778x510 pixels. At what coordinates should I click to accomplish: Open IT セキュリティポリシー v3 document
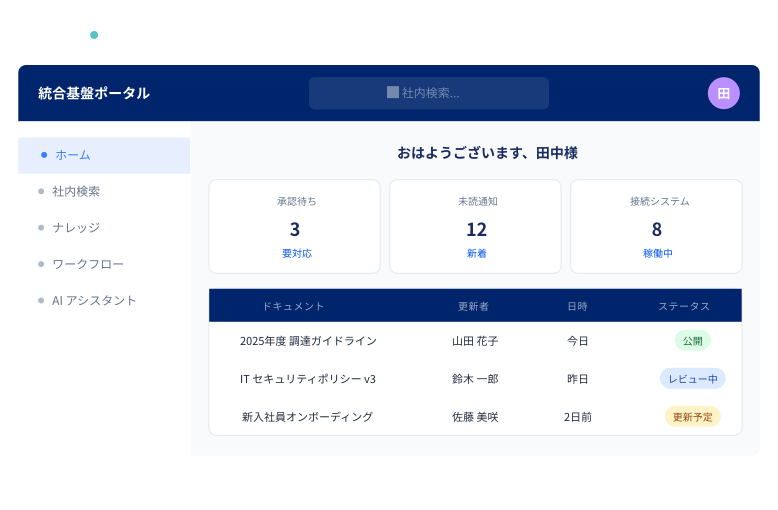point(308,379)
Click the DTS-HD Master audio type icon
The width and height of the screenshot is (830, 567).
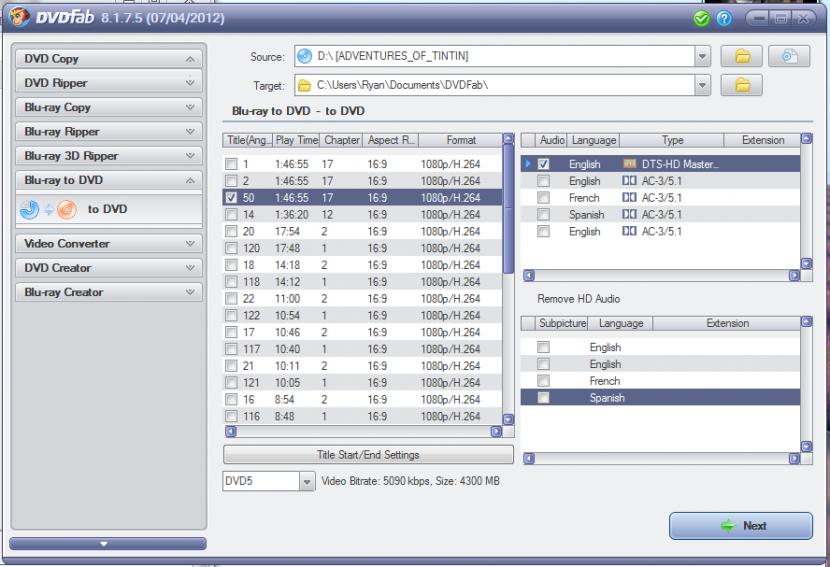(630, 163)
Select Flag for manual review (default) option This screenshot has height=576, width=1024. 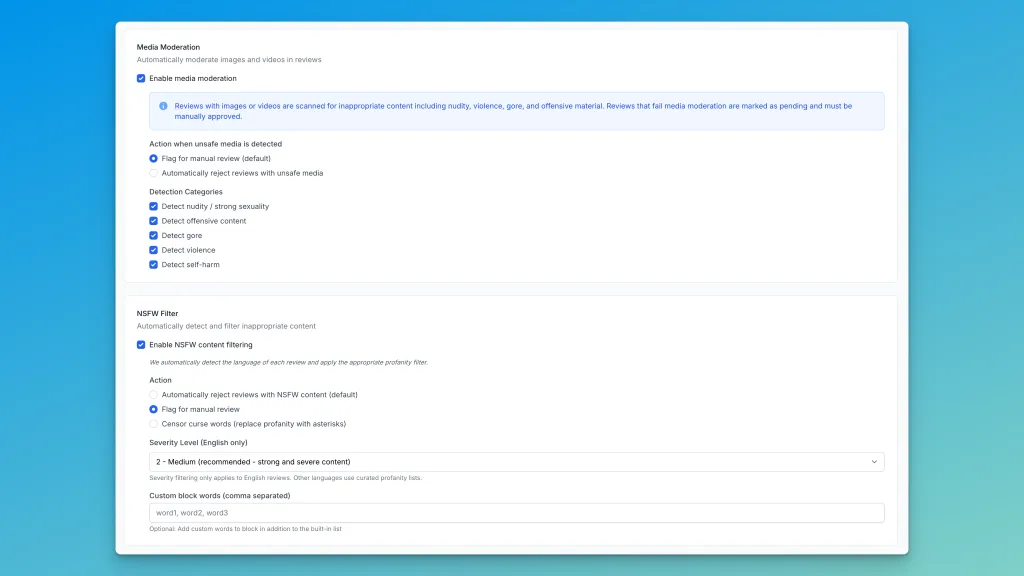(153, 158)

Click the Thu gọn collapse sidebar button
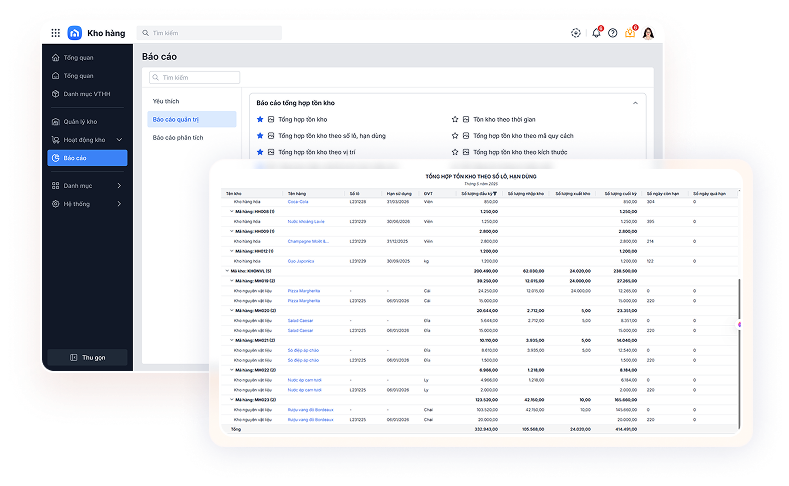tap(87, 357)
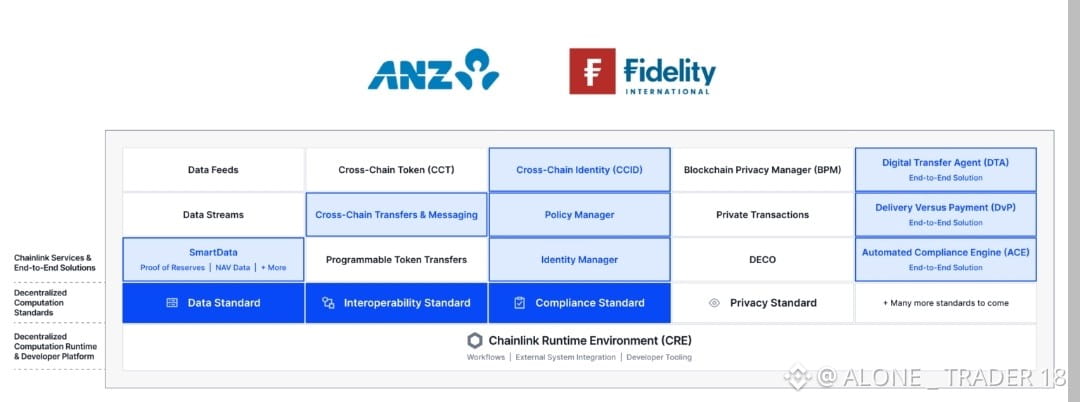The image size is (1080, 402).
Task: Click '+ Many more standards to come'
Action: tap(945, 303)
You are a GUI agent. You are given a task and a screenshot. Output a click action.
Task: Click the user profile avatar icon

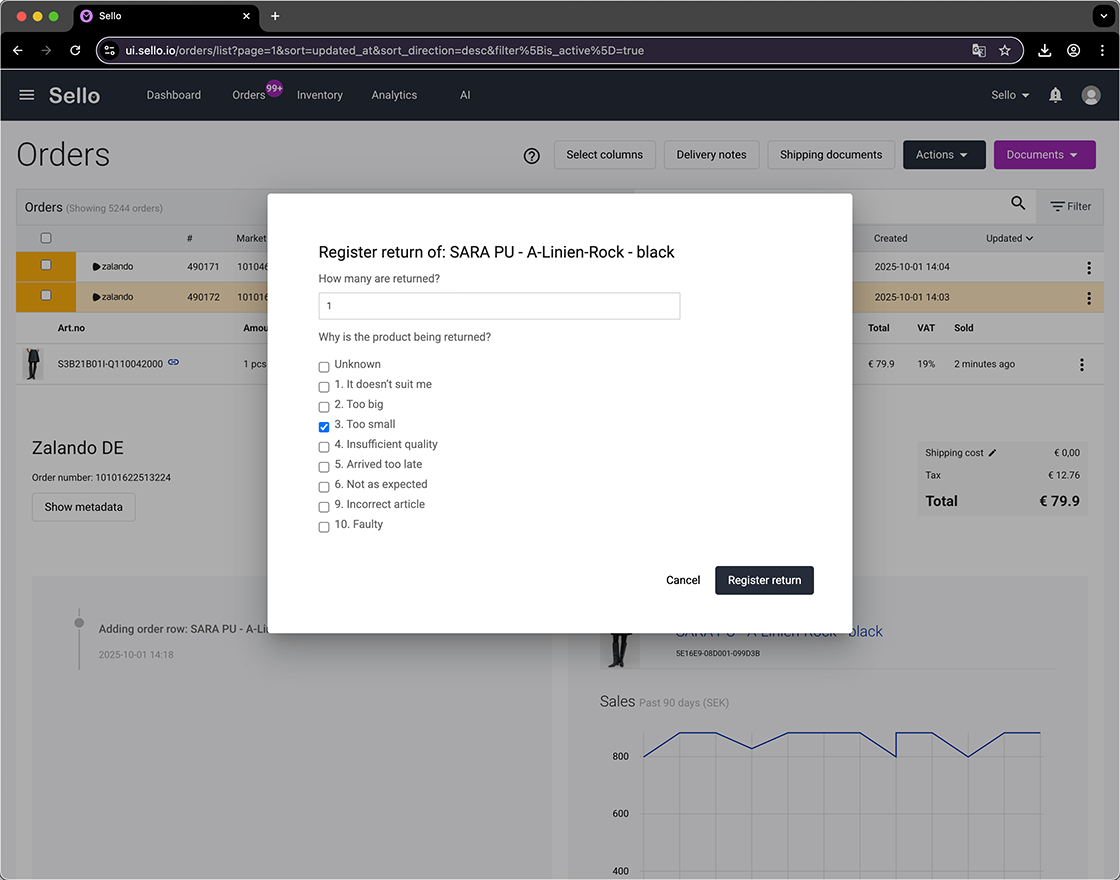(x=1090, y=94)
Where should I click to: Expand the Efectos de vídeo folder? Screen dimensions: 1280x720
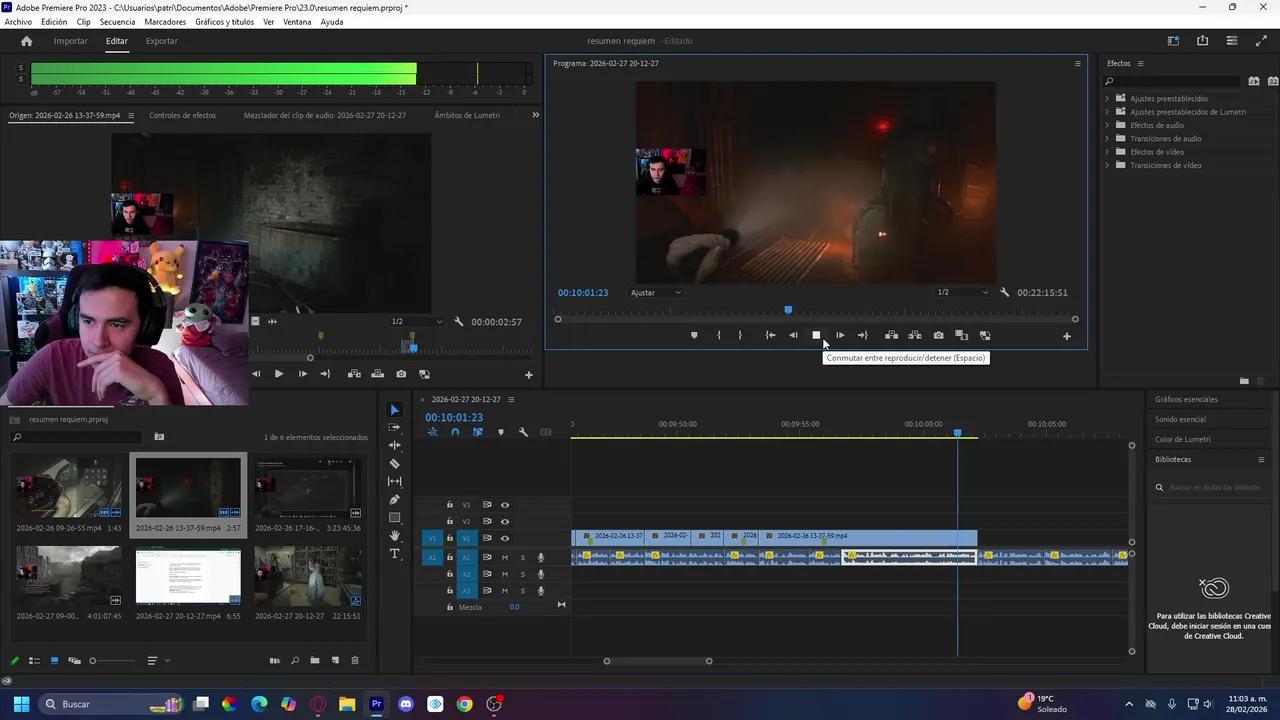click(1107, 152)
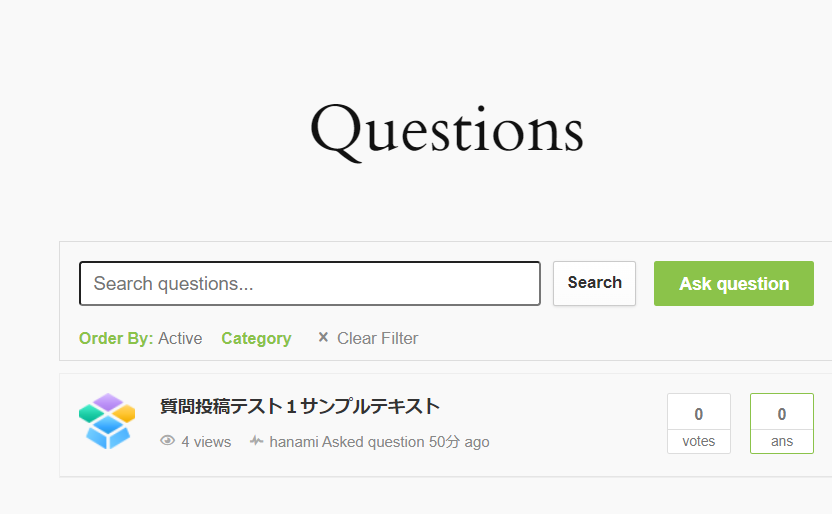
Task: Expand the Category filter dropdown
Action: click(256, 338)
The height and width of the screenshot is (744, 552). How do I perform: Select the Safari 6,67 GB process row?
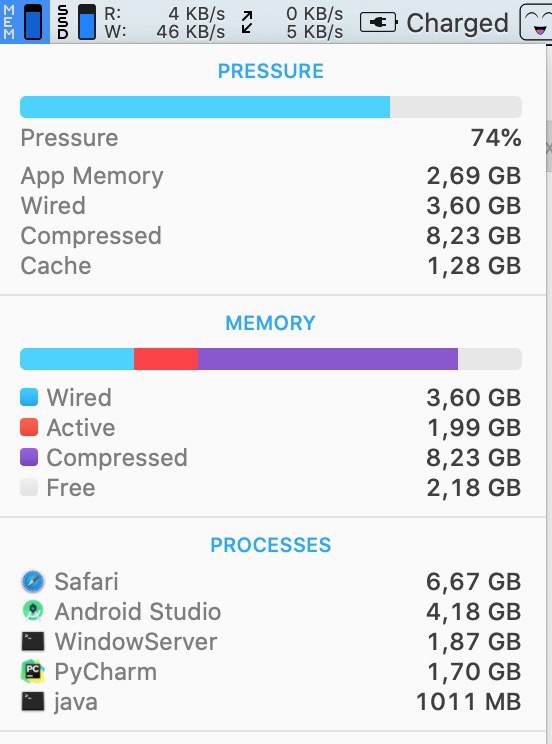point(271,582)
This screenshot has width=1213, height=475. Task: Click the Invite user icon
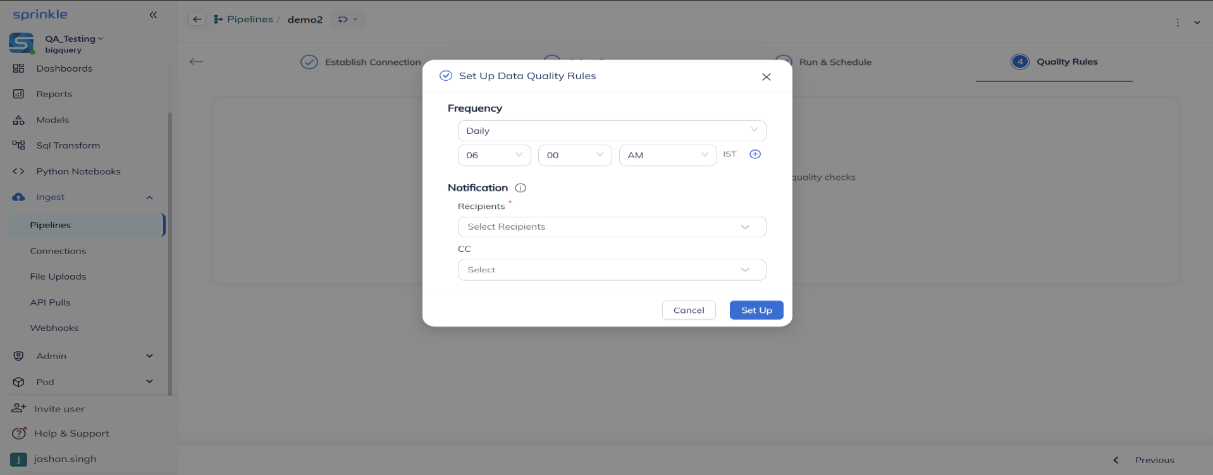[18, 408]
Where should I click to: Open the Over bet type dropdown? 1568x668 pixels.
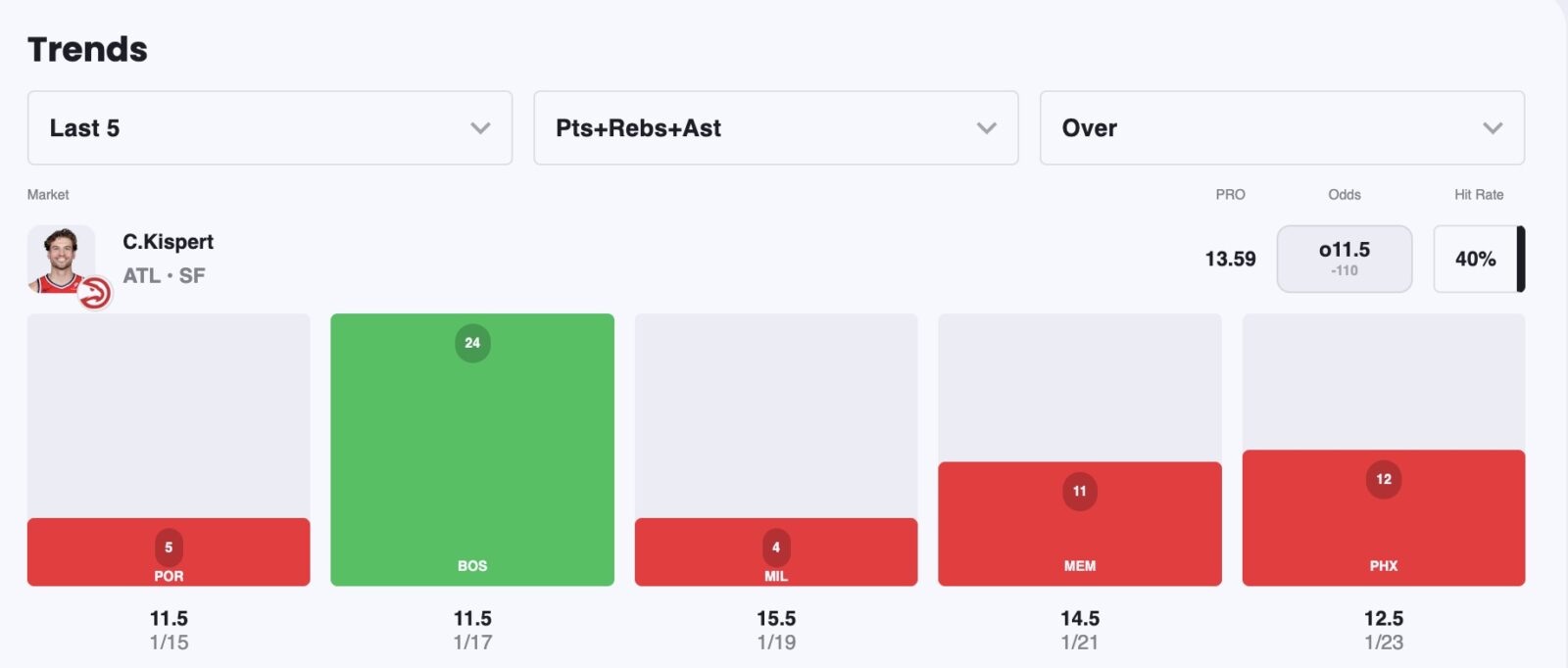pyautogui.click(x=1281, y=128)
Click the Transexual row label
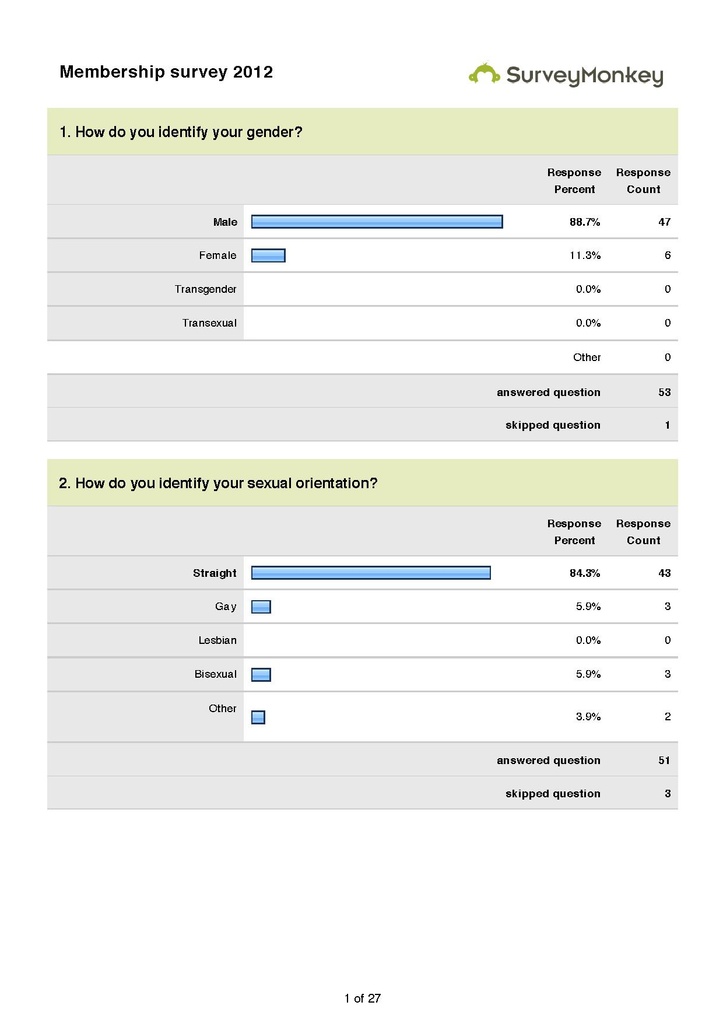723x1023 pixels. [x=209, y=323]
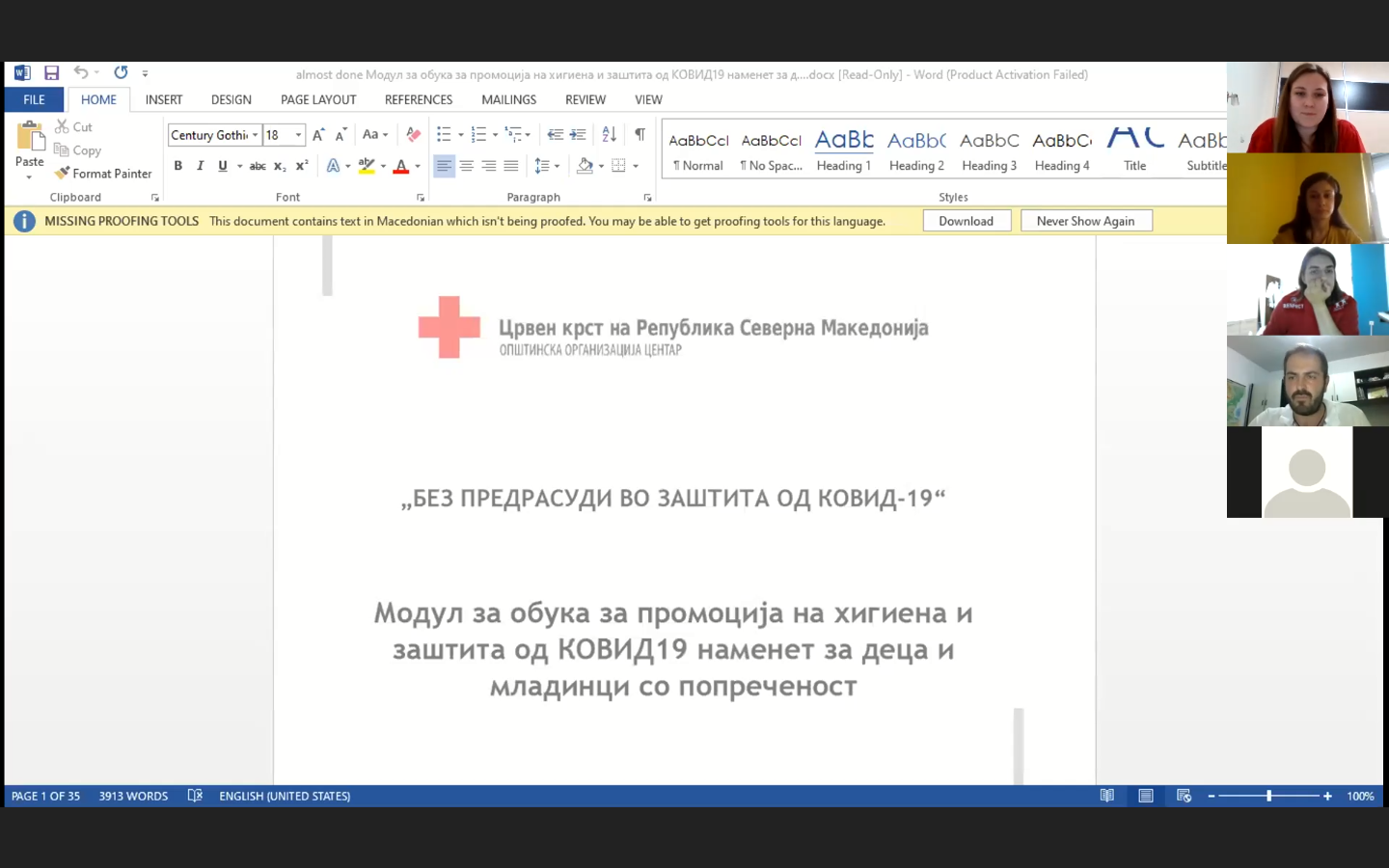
===============
__The problem__:
Could you return exactly the lines starting with the one that contains "Where should I click to: Open" and ending with the last line of the data above? Leave the pictures out.

__Solution to the problem__:
Where should I click to: Open the Over bet type dropdown? 1568x668 pixels.
pyautogui.click(x=1281, y=128)
Click the Transexual row label
723x1023 pixels. [x=209, y=323]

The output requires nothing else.